**SOURCE EXTRACT**
Honda Civic Type R

Fifth-generation hot hatch finally hits British roads

The Type R has landed. Faster, stronger, more powerful and more advanced than any of its forebears, the hot Civic is now rolling off its Swindon production line. This fifth-gen version is the first in more than a decade to move back to all-independent suspension and the first to be developed as a performance car from the ground up.

Like all of Honda’s current Civics, the Type R is a big car, feeling a size larger than most immediate rivals. The car’s new platform does allow for an improvement of its driving position, but you still don’t sit as low in it as some would like.

The steering, clutch, gear lever and brake pedal all feel carefully honed, well weighted, positive and feelsome. But there’s a softness to the throttle response that’s at odds with the encouraging precision and tactility of the rest of the controls, not to mention the Type R’s long-standing reputation for hair-trigger sensitivity.

Still, the problem only spoils your enjoyment for so long. Once you learn to compensate for the engine’s penchant for a dramatic pause, you’ll find it has greater range and a more compelling delivery than most four-pot turbos. Yes, the car is generously fast, but it’s characterful, too.

**SUPPLIED RECORDS**
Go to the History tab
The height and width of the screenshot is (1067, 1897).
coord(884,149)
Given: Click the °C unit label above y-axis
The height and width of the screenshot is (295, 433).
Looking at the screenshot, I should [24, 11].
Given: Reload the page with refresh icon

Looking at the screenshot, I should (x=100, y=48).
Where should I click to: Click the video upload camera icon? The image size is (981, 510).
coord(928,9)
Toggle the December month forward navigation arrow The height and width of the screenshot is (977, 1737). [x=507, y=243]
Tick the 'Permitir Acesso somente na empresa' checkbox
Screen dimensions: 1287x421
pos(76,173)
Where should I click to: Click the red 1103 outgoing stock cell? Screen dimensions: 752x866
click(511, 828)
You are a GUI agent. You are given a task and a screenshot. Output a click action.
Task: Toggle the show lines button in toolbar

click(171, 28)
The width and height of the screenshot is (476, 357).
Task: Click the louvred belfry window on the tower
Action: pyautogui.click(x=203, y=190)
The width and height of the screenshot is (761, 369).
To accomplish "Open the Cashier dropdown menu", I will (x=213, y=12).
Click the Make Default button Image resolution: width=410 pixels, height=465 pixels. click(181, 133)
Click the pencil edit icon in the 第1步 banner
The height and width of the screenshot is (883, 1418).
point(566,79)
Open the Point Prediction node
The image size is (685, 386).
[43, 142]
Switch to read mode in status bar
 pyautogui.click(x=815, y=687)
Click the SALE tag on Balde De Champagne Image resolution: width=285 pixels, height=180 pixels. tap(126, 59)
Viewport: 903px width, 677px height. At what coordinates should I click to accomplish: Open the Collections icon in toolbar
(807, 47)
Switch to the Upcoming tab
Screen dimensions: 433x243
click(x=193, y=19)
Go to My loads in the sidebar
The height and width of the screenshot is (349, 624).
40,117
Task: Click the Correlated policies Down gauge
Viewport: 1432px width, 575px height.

**GIVEN PROBLEM A**
Repeat the Type R review word for word, starting with "Honda Civic Type" and going on through "the ground up.".
**GIVEN PROBLEM B**
Rename "Given" to "Instruction" in the entries, starting with the first line of the entries and going on through the line with "Looking at the screenshot, I should (x=100, y=48).", and give back only those lines with nothing else changed.

**FULL RESPONSE A**
Honda Civic Type R

Fifth-generation hot hatch finally hits British roads

The Type R has landed. Faster, stronger, more powerful and more advanced than any of its forebears, the hot Civic is now rolling off its Swindon production line. This fifth-gen version is the first in more than a decade to move back to all-independent suspension and the first to be developed as a performance car from the ground up.

**FULL RESPONSE B**
Go to the History tab
The height and width of the screenshot is (1067, 1897).
coord(884,149)
Instruction: Click the °C unit label above y-axis
The height and width of the screenshot is (295, 433).
Looking at the screenshot, I should [24, 11].
Instruction: Reload the page with refresh icon

Looking at the screenshot, I should (x=100, y=48).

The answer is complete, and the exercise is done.